Die Struktur der Präsidialverwaltung umfasst über 100 Organisationen in Belarus und im Ausland. Zu ihrer Zuständigkeit gehören vier Nationalparks („Belovezhskaya Pushcha“, „Narochansky“, „Pripyatsky“, „Braslavskie ozera“) und das Biosphärenreservat Berezino, Sanatorien in Belarus, im Kaukasus, auf der Krim und in den baltischen Ländern, die Minsker Hotelkomplexe „President-otel“, „Minsk“, „Planeta“und „Yubileiny“, Agrarindustrie-, Bau-, Transport- und Handelsunternehmen. Ihrer operativen Verwaltung unterstehen ca. 400 Staats- und Verwaltungsgebäude. Der Ertrag der Unternehmen der Präsidialverwaltung im Jahr 2020 belief sich auf 2,6 Milliarden belarusische Rubel (über 1 Milliarde US-Dollar).

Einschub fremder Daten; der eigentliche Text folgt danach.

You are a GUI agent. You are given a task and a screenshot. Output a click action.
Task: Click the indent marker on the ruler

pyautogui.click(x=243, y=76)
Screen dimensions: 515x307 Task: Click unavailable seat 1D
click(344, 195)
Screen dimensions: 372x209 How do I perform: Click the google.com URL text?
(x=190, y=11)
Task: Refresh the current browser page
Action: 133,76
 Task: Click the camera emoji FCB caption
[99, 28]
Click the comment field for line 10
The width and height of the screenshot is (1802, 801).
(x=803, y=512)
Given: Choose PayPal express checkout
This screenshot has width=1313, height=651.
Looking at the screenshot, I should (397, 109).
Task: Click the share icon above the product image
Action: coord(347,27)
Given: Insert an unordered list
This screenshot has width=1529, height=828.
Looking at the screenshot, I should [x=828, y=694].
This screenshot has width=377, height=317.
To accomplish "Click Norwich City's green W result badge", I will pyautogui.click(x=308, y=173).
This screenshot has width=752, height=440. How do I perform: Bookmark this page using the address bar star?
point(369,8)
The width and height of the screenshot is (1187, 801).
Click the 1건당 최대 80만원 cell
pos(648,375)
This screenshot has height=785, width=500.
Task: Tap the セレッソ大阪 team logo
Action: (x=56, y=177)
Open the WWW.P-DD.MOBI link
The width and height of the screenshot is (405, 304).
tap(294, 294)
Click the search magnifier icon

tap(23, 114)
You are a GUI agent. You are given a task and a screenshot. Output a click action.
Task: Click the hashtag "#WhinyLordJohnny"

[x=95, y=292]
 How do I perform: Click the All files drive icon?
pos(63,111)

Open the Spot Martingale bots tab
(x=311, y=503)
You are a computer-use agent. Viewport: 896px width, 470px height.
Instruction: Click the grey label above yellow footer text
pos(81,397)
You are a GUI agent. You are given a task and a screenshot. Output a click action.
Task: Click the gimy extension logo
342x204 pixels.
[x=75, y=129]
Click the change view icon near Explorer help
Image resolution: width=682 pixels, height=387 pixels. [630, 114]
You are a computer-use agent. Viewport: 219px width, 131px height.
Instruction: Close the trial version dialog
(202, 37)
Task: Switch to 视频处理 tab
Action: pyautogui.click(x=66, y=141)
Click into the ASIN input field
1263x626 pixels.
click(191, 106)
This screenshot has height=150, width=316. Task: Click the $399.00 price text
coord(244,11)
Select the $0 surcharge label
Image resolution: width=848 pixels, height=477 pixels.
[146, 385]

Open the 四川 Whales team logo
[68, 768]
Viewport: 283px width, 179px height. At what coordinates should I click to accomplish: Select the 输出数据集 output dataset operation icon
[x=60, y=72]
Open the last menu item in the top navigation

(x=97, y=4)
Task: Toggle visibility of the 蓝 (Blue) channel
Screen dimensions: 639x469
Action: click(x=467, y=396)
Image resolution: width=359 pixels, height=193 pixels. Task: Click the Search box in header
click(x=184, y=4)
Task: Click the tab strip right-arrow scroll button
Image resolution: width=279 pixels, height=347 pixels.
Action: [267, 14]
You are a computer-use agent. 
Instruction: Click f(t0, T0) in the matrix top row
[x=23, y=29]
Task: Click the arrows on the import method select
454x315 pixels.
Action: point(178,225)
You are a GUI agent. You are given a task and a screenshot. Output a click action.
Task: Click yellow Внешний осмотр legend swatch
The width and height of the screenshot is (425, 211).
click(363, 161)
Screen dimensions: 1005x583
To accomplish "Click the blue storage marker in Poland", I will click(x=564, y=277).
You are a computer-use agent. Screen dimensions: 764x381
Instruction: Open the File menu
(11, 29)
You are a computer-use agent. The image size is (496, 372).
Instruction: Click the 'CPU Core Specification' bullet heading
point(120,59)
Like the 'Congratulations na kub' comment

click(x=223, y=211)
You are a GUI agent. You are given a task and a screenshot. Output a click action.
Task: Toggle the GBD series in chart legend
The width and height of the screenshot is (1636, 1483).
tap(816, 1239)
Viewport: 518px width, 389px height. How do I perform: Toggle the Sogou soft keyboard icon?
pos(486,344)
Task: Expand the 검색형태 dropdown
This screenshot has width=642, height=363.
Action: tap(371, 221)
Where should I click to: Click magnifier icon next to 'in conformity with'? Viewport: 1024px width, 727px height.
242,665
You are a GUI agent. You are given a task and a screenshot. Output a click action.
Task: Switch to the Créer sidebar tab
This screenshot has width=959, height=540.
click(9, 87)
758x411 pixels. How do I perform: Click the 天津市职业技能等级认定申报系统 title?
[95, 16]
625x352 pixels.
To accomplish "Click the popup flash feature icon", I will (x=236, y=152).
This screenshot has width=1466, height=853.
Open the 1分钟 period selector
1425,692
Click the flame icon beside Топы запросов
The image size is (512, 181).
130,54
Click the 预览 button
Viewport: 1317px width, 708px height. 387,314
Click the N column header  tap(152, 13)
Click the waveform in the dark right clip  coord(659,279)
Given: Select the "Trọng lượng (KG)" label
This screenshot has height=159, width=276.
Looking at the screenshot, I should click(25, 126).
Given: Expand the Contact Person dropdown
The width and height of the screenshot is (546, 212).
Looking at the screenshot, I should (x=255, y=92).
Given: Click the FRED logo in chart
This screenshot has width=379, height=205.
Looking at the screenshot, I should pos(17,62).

Die von der Präsidialverwaltung kontrollierten Unternehmen erhielten vom Staat Vergünstigungen bei der Einfuhr von Importwaren und brachten diese ungehindert über die Grenze nach Russland. So erteilte ihnen Lukaschenko Mitte der 90er Jahre per Anordnung Steuervorteile, die sie von Steuern befreiten, angeblich um die Bevölkerung kurz vor Jahreswechsel mit Waren zu versorgen. In Wirklichkeit wurden alle Waren nach Russland verkauft. Folglich wurden dem Staatshaushalt Mittel entzogen, und der Erlös aus dem Verkauf in Russland ging auf das Konto der Präsidialverwaltung. In den frühen 2000er Jahren wurde der Handel mit beschlagnahmten Waren zu einem neuen Tätigkeitsfeld der Präsidialverwaltung: Waren aus anderen Ländern, die der belarusische Zoll an der Grenze beschlagnahmte. So wurden im Jahr 2003 Waren im Wert von 250 Millionen US-Dollar beschlagnahmt.

Der zweite große Blumenlieferant, die Firma „Logeks“, ist mit dem Geschäftsmann Alexander Shakutin und dessen Sohn Alexander Shakutin Jr. verbunden. Die Familie Shakutin ist Lukaschenko außerordentlich treu ergeben. Shakutin Sr. war als einer der wenigen Geschäftsleute bei der geheimen Amtseinführung des belarusischen Präsidenten auf dem Höhepunkt der Straßenproteste im Jahr 2020 anwesend. Im vergangenen Jahr verhängte die EU Sanktionen gegen Shakutin.

Alexander Lukashenko and Aliaksandr Shakutsin Sr
Alexander Lukaschenko und Alexander Shakutin Sr.
Source: Pressedienst des Präsidenten von Belarus

Der dritte Lieferant, „Gaz Venture“, ist mit dem Logistikunternehmen „Bremino Group„ verbunden. Das Unternehmen baut an der Grenze zu Russland einen großen Logistikkomplex mit LKW-, Eisenbahn- und Flugzeugterminals. Der Aufbau einer Blumenbörse ist ebenfalls geplant. Für den Logistikkomplex von „Bremino Group“ ordnete Lukaschenko persönlich die Einrichtung einer Sonderwirtschaftszone im Gebiet Orscha an: „Bremino Orscha“, die im Grunde eine Steueroase darstellt. Die „Bremino Group“ gehört auf paritätischer Grundlage dem hier bereits mehrfach genannten Aljaksej Aleksin und seinen langjährigen Partnern Mikalaj Warabej und Alexander Zaitsev, die der Familie Lukaschenko ebenfalls außerordentlich nahe stehen.

Zaitsev ist ein ehemaliger Beamter, der als Assistent von Viktar Lukaschenko tätig war. Die Geschäftsinteressen von Warabej konzentrieren sich maßgeblich auf die Ölindustrie. Die ihm unterstellte „New Oil Company“ wurde kürzlich durch einen Beschluss der Machthaber zum Sonderexporteur von belarusischen Ölprodukten – nach demselben Muster, nach dem Aleksin den Zigarettenexport zugeteilt bekam. Auch Warabej wurde von der EU wegen Unterstützung des Lukaschenko-Regimes mit Sanktionen belegt.